CP&B Boulder, is the agency behind Emoji Ordering. A successful entrant in the 2016 New York Festivals International Advertising Awards®, successfully taking home multiple awards in Mobile competitions.
Richard Giuliani, Experience Director and one of the leaders in our Interactive Technical department and the rest of the team, take us through their thoughts on using Mobile in advertising.
NYF: What are the most important factors to think about when planning how to successfully integrate mobile into a campaign?
Mobile First We’re seeing a large portion of our audience using mobile as a primary channel for interacting with us, with a significant amount of sales moving into the mobile space. Given the rapid rise of mobile adoption, it’s now critical for us to think of the mobile experience first and foremost, rather than simply as an auxiliary add-on experience that we need to check off to complete an integrated campaign. New ideas open-up when you put mobile at the “center” of a concept. For example, the Domino’s Zero Click Ordering mobile app gave us a new way to answer crucial questions: “what’s the fastest way to order?”; “what’s the most convenient way to order?” Obviously mobile devices are relevant here as many of our customers always have the device on them or nearby, so it’s a natural. We then looked at mobile ordering and asked “how we can we strip this down to its essential components” and that led us to the Zero Click idea, where a user simply launches the app, a countdown timer begins and their favorite order is placed with no other interactions required.

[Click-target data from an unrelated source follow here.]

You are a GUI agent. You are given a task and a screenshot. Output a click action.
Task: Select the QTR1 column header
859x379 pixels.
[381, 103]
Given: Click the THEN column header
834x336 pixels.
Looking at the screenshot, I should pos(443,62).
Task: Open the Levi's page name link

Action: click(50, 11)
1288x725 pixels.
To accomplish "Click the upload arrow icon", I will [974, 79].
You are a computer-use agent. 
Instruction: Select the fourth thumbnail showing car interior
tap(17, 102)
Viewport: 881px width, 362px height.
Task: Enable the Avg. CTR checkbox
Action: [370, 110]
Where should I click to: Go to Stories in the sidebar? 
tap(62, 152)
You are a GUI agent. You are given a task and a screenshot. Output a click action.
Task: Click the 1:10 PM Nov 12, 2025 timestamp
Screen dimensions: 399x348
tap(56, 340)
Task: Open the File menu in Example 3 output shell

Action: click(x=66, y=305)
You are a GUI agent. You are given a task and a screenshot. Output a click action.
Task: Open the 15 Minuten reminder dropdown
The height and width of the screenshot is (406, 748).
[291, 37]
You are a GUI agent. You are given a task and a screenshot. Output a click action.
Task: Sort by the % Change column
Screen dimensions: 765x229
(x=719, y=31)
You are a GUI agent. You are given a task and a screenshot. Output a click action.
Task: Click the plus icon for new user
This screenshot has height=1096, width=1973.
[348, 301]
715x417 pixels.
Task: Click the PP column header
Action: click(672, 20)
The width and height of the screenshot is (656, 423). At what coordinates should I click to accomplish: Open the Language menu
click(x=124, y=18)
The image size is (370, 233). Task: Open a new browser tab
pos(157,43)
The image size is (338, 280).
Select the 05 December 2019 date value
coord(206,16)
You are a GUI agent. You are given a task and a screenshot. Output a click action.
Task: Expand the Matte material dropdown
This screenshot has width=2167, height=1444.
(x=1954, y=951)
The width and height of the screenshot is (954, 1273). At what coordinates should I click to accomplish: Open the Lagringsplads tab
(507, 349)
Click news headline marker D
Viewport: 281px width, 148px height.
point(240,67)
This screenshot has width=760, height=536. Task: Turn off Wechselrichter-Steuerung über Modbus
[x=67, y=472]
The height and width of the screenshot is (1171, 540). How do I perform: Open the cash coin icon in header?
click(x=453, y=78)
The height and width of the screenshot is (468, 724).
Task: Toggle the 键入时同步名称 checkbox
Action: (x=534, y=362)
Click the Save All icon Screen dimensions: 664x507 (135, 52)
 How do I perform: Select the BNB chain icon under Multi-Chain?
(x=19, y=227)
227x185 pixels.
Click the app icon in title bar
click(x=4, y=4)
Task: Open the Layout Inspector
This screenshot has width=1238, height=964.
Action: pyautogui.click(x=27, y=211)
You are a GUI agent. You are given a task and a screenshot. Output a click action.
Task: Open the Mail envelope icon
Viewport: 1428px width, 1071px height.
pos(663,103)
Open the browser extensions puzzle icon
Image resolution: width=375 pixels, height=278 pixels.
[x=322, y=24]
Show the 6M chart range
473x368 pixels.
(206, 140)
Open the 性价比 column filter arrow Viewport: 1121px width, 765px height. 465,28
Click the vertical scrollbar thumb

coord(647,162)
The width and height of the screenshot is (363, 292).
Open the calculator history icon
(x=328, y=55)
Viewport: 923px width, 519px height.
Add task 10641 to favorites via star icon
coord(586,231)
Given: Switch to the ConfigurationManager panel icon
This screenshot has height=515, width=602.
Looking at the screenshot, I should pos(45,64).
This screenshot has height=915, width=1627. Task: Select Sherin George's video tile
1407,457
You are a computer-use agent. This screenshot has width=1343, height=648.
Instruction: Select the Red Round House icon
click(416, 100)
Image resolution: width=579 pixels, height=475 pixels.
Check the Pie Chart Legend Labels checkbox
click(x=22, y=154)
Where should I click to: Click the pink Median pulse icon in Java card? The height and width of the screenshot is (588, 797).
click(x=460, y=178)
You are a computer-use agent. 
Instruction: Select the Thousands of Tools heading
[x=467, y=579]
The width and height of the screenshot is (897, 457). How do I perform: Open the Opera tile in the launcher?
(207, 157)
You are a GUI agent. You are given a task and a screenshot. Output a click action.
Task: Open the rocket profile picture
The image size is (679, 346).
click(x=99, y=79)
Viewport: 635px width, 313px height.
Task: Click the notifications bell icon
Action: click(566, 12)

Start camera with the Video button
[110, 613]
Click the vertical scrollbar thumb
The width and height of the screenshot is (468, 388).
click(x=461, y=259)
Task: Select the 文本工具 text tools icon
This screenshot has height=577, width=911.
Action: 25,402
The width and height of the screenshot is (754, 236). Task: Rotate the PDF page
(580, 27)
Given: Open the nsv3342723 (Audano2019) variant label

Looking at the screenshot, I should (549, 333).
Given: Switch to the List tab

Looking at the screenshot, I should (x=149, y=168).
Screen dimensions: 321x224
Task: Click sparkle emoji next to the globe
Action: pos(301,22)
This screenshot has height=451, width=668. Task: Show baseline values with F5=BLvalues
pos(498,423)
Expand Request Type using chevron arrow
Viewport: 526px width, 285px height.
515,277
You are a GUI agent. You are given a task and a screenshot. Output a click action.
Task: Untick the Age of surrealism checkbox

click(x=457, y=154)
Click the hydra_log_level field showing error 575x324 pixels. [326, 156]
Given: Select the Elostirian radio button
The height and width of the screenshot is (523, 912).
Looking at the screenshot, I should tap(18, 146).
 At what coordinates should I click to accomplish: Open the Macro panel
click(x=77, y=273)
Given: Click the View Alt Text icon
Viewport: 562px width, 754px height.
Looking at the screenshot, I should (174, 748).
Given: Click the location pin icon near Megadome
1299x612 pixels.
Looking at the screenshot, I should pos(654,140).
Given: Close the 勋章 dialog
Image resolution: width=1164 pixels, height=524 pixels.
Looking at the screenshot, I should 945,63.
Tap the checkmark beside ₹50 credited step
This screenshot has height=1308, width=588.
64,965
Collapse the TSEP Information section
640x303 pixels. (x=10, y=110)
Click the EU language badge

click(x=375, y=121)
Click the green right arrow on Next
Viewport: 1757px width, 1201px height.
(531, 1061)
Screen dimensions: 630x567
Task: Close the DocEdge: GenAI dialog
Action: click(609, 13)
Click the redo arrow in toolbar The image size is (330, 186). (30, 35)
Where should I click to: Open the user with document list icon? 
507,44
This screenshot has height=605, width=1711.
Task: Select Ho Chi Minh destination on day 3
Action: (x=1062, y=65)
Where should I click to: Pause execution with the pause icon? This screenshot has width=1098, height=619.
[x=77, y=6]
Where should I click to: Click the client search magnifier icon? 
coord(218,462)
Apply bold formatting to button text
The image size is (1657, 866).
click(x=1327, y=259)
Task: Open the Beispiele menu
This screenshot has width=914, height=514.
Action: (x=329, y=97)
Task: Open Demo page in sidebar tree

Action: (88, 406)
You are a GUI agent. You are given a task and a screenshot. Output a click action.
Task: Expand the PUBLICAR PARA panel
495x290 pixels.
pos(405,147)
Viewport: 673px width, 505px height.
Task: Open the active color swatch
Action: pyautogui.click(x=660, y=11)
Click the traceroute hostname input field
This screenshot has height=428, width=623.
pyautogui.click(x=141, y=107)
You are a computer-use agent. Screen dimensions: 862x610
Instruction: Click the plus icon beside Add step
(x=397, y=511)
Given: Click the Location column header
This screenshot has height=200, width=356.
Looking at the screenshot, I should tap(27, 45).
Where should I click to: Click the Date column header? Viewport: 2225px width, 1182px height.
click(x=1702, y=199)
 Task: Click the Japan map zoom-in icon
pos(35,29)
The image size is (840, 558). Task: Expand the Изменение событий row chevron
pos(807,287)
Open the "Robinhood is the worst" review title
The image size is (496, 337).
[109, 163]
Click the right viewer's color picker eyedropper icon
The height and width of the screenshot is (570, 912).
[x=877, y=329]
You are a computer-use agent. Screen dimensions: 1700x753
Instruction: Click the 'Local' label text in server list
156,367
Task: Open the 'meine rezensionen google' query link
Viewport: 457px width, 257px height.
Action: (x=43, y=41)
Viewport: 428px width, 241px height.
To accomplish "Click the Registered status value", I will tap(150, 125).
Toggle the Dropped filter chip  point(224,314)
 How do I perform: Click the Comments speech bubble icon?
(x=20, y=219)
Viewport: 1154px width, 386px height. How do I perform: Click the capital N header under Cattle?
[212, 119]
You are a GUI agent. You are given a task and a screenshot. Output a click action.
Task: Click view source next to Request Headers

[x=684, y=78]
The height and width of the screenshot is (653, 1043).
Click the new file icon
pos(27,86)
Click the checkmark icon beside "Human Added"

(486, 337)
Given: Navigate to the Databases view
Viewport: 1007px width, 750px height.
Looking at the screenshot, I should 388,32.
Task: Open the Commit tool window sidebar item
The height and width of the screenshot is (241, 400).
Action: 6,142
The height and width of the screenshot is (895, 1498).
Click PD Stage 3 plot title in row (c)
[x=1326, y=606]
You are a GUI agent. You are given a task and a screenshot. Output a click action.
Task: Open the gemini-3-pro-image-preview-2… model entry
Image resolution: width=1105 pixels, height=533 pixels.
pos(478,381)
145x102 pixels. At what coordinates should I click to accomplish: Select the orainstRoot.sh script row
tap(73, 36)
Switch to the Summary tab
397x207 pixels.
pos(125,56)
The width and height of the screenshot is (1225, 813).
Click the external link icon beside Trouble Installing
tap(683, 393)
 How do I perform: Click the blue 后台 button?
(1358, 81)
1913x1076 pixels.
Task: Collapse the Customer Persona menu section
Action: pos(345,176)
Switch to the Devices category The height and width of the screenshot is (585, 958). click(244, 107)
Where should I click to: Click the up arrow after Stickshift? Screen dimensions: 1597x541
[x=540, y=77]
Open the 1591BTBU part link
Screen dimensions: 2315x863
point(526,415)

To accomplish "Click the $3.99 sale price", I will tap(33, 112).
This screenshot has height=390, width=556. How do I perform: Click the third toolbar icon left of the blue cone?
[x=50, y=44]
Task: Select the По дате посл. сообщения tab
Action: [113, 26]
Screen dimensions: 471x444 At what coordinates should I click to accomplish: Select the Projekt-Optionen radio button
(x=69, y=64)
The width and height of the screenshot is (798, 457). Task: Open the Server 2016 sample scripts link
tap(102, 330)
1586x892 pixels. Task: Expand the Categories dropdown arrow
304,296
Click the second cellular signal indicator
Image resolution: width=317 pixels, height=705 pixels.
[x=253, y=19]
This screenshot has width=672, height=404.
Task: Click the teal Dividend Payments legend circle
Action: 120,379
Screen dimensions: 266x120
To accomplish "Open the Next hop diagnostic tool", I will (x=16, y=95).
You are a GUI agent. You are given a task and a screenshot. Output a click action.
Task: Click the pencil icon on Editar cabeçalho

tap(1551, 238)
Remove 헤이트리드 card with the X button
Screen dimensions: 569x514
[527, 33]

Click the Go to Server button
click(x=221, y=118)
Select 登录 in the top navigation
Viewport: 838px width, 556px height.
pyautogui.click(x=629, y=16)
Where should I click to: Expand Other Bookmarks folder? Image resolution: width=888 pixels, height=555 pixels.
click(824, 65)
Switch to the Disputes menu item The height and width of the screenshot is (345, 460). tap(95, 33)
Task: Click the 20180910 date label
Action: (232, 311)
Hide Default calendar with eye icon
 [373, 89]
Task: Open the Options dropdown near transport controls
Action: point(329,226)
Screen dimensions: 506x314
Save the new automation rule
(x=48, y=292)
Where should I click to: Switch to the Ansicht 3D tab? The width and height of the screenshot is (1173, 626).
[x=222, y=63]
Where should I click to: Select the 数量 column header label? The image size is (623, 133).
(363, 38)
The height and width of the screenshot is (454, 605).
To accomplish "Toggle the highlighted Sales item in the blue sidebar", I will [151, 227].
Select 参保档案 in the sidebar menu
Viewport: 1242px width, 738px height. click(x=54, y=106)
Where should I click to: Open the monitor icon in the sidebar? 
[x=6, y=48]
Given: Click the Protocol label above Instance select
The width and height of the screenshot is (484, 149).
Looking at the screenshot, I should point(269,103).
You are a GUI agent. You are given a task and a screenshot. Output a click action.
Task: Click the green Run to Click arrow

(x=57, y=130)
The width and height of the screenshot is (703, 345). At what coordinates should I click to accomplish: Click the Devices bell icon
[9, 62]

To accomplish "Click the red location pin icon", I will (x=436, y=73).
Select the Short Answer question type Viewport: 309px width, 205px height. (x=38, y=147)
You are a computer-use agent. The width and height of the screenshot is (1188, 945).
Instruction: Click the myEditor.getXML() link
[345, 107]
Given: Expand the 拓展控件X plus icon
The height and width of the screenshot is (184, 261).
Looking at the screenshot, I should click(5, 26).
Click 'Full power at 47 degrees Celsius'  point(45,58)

Utility Platforms such as Emoji and Zero Click Ordering raise another important factor that is important when creating successful mobile experiences: utility. We find that our most successful mobile concepts provide a tangible benefit for our customers. They allow users to do something that then returns value rather than simply interrupting the user to push a message on them. It can be a difficult challenge to figure out how to go a step further into utility but it’s worth it.
Embrace Mobile’s Unique Characteristics Some of the best mobile ideas look to the unique characteristics of mobile and leverages those aspects as core components of the concept. Obvious examples are the use of GPS location technologies; Pokémon Go relies on GPS to power the whole experience. For Domino’s, we felt that embracing the constantly evolving Emoji culture was an interesting opportunity. But instead of just doing something cute with Emojis, we looked to see how we could leverage them so our customers could have fun yet do something valuable: in this case, order their favorite meal.
Simplicity Mobile experiences are challenging to design. For example, you often deal with small screens and time-crunched users who are looking for a quick experience. This should change the nature of the narrative or the interactive experience. Design must be simple, clear and immediately engaging. The concept must be quickly evident and obvious methods for users to participate must be available.
NYF: Does Mobile have scale, and can it be used to reach targeted audiences?
Richard Giuliani: To put it simply, yes and yes. We’ve seen success connecting a range of brands with targeted audiences through mobile innovations. They allow for the potential, if executed relevantly and appropriately, to send the right message, to the right consumer, at the right time.
NYF: Can Mobile be used to help build a brand, or is this just an added-on channel?
Richard Giuliani: Done with sophistication, I believe mobile can help build a brand but it might not be obvious how this can happen. To take an obvious example of an ineffective method, I personally find that simply injecting a mobile banner ad within a mobile app will be a poor method for brand building. I doubt many folks click/tap on these advertisements and mostly treat them as noise to ignore as they try and interact with the primary experience. Fortunately, I believe a lot of advertisers realize this isn’t an effective method. That said, mobile has been incredibly helpful for Domino’s in positioning the brand as a progressive, tech-forward company. We like to joke that “Domino’s is a technology company that happens to deliver pizza.” We find that by creating a variety of different tech-savvy experiences, many of which are mobile, consumers begin to recognize that Domino’s plays well within these emerging spaces. We look to embrace the unique characteristics of each space rather than simply pushing old messaging methods into these exciting new mediums. People see when you do it right. And when you do it right over many platforms, apps and experiences, consumers give you credit. It’s kind of a holistic, halo-like effect that cumulatively builds up from all the efforts a brand creates for these new spaces. The key is always creativity.
NYF: In your opinion, what’s the best use of Mobile advertising recently (other than yours)?
Richard Giuliani: That’s a hard question as I think interesting uses of mobile are still emerging. If I had pick something that is more like a “traditional” ad, rather than creating an entire branded mobile app or something similar, I found the banner ads for the Showtime show Homeland interesting. I liked them because instead of a simple “tap or click” call to action, they asked you to “tap to zoom” which was intriguing because it leverages a unique aspect of mobile devices: the pinch and zoom effect. Essentially, zooming into the ad revealed additional content. It was just video, but I liked that they embraced the pinch and zoom aspect of mobile devices and had a little fun with that without having to build an app.